Donna-macchina-di riproducibilità

Riceviamo da una compagna un interessante contributo

𝘕𝘢𝘶𝘴𝘪𝘤𝘢𝘢̈. 𝘝𝘪𝘷𝘦𝘳𝘦 𝘵𝘳𝘢 𝘭𝘦 𝘳𝘰𝘷𝘪𝘯𝘦 – episodio 4 : IO SONO UNA CINGHIA DI TRASMISSIONE

 

ASCOLTARE QUI https://www.spreaker.com/user/radio_india/puntata-quattro-4 )

All’epoca dei film muti, le donne occupavano una vasta gamma di ruoli nell’industria cinematografica di Hollywood. A quel tempo, scrive Shelley Stamp, l’attività cinematografica era “probabilmente molto più aperta alle cineaste di quanto non lo sia oggi”.

L’attitudine speciale delle donne al montaggio fu notata per la prima volta 1925 dal “Motion Picture Magazine”, dove è scritto: “Le più grandi montatrici sono donne. Sono veloci, ingegnose, piene di risorse”.

Montatore non era ancora il nome di un MESTIERE

Si chiamavano patchers e si limitavano a incollare i pezzi di pellicola: erano in prevalenza donne perché costavano (molto) meno degli uomini. Prima di diventare film-cutter o film-editor si poteva essere assunte come Joiner, diventando assemblatrici di centinaia di rulli da cui estrarre bobine su misura. Il montaggio non era considerato un’arte, ma una procedura monotona e meramente tecnica. Letteralmente un “taglia e cuci”, qualcosa di simile al paziente lavoro di una sarta o d’una bibliotecaria, adatto a mani femminili.

Essere assunte come cutter divenne possibile per giovani con poca o nessuna formazione professionale. Manodopera non qualificata, una cutter non veniva accreditata nei titoli di coda o sulle locandine.

Margaret Booth fu assunta nello studio di Griffith appena diplomata.
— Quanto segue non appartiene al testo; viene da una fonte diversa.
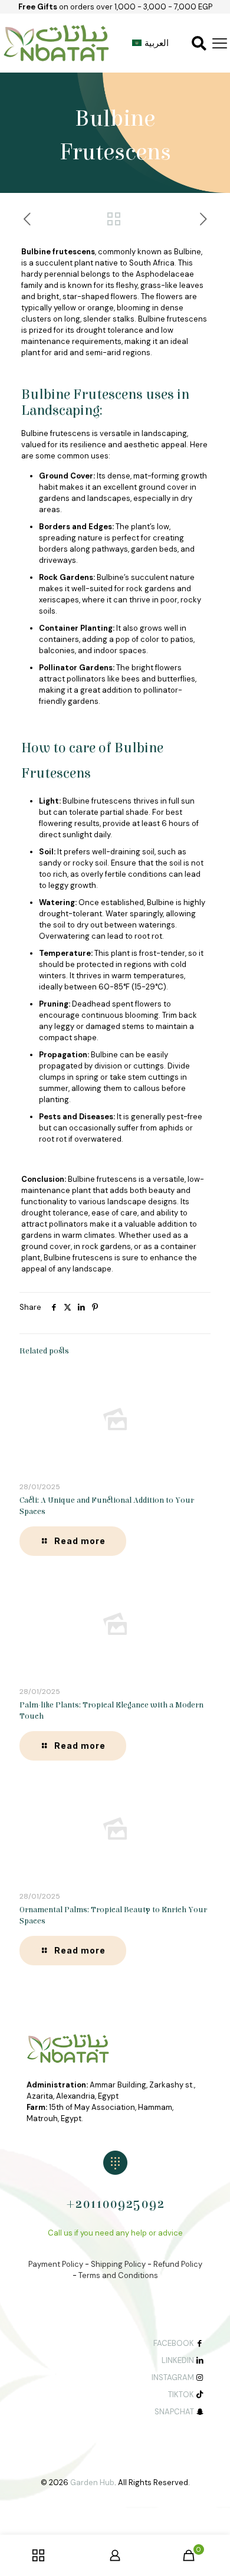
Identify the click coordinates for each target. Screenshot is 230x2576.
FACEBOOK (173, 2343)
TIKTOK (181, 2395)
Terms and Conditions (118, 2275)
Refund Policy (177, 2264)
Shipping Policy (118, 2264)
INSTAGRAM (173, 2377)
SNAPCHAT (174, 2412)
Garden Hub (92, 2482)
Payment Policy (55, 2264)
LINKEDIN (178, 2360)
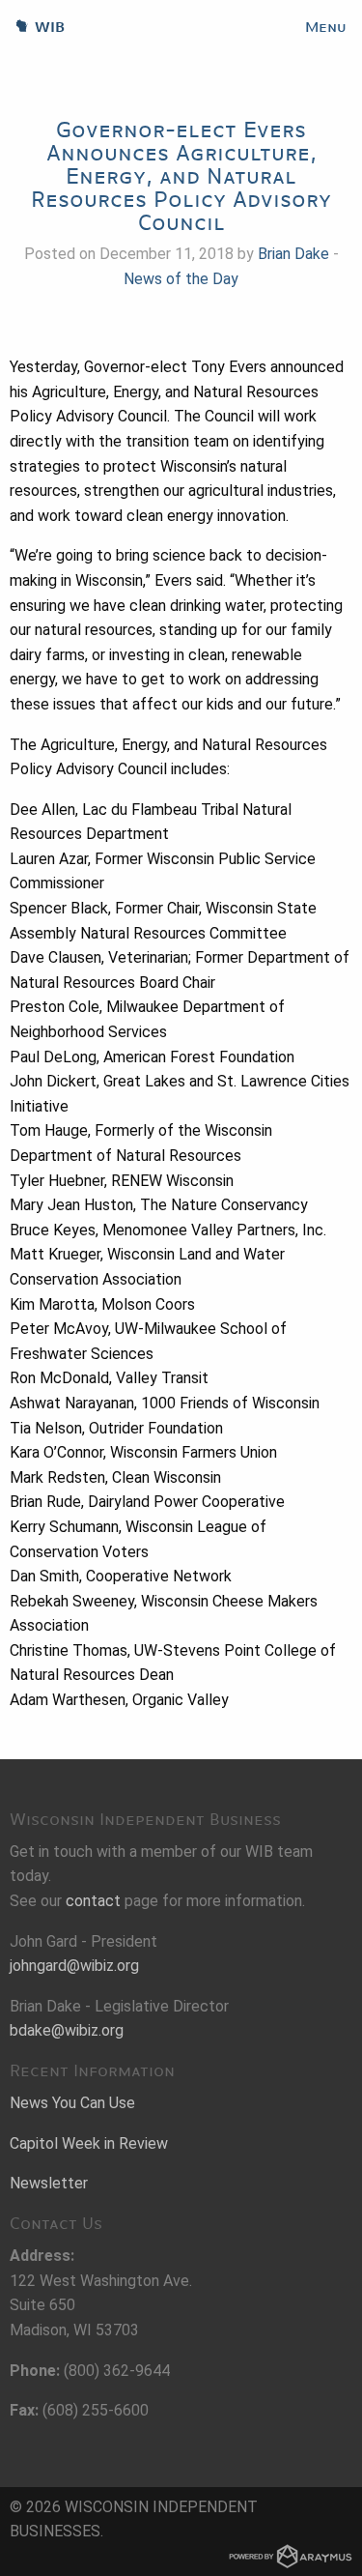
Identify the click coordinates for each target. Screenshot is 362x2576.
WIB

Da Joiner fu promossa a negative cutter.

Quando ancora non era possibile incidere dei numeri di riferimento sui margini della pellicola, il lavoro risultava difficile, complicato, tedioso, richiedeva un’enorme quantità di tempo: la corrispondenza dei frames andava scovata ad occhio nudo. Ma una lenta inquadratura poteva durare centinaia e centinaia di fotogrammi.

Prima che fosse introdotta la Moviola (che assomigliava molto nella sua struttura a una “macchina da cucire”) le bobine scorrevano direttamente tra le dita delle montatrici.

“Scorrendoli mi mettevo a contare come se stessi contando la musica, per dare alla scena il giusto ritmo”, scrive Booth nel suo saggio Cutter.

 Durante le riprese dei Dieci Comandamenti, Cecil B. DeMille ha usato fino a dodici telecamere per alcune scene, imprimendo più di100.000 rulli. Toccò ad Anne Bauchens, tra feroci discussioni e 18 ore al giorno di lavoro indefesso ridurre il tutto a 3 ore e 40 minuti: un ottavo delle sue dimensioni iniziali.

Il montaggio divenne una riscrittura del girato, basti pensare al lavoro di Viola Lawrence per la signora di Shanghai di Orson Welles.

Elizaveta Svilova, pioniera del montaggio russo, ha montato L’uomo con la macchina da presa.

Marie-Josèphe Yoyotte ha montato i I 400 colpi 

Lyudmila Feiginova, ha montato la maggior parte dei film di Tarkovsky

Blanche Sewell ha montato Il mago di Oz

Ulla Ryghe ha montato Persona

Marcia Lucas ha montato Star Wars

Jolanda Benvenuti ha curato quasi tutti i film di Rossellini

il suo nome è stato sostituito da quello di un montatore di sesso maschile nei titoli di Roma città aperta e Paisà.

La montatrice non è un’assistente speciale, è un’operaia in stato di veglia.

Creando nodi, stringendo i nastri che le vengono consegnati, connette «ciò che alla superficie appare distante». Ma per poter avvicinare la materia, la donna che taglia deve prima distruggere, separare, interrompere il contesto fornito.

Il montaggio è uno strumento di battaglia che si iscrive nella lotta, che interviene nelle sue forme. Setacciati milioni di filmati, nell’artificio del montaggio le piccole mani analogiche intrecciavano le fila di un ordito non ancora scritto, di ciò che stiamo diventando.